Edit the items below by replacing "dropdown" with "drop-down list" wherever it appears, keeping everything else identical. Leave the pictures out of your answer.
-- start of GIVEN RECORDS --
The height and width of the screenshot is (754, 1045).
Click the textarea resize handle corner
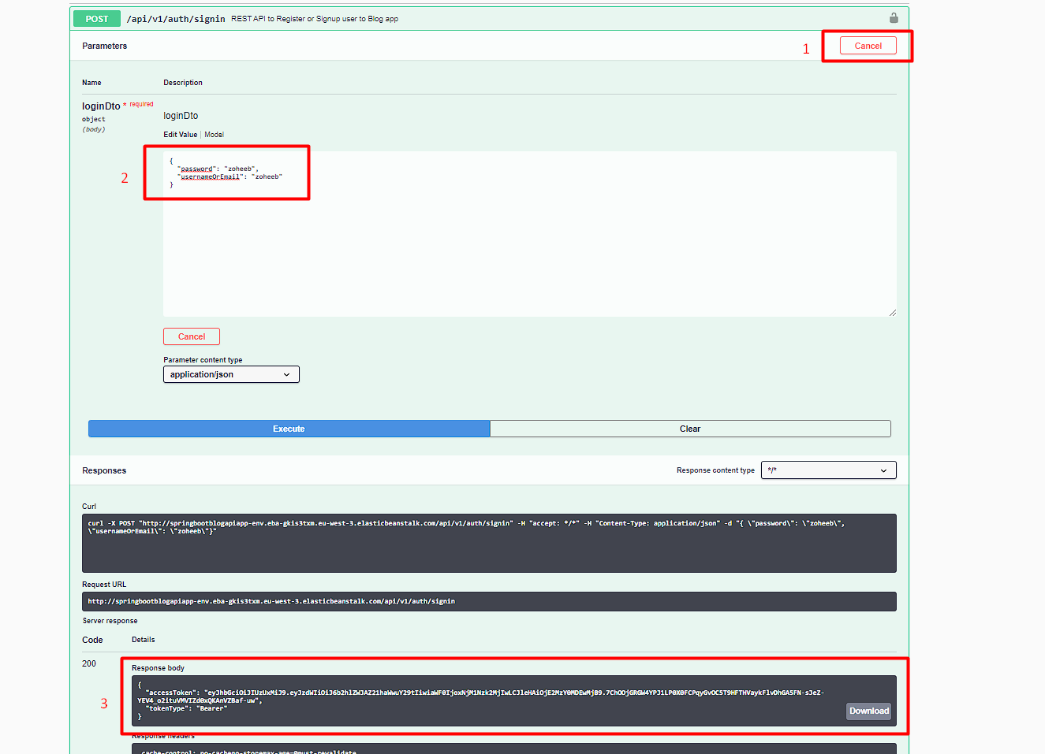[x=892, y=313]
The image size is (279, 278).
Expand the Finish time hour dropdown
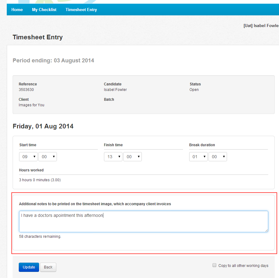tap(113, 157)
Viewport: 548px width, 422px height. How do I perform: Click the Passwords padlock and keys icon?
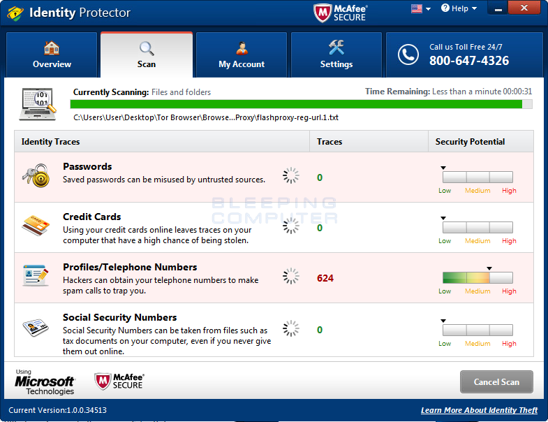point(35,175)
-- end of GIVEN RECORDS --
WRITTEN SOLUTION →
The height and width of the screenshot is (754, 1045).
Click the textarea resize handle corner
[x=892, y=313]
The image size is (279, 278).
Expand the Finish time hour drop-down list
tap(113, 157)
Viewport: 548px width, 422px height. How do I perform: Click the Passwords padlock and keys icon?
point(35,175)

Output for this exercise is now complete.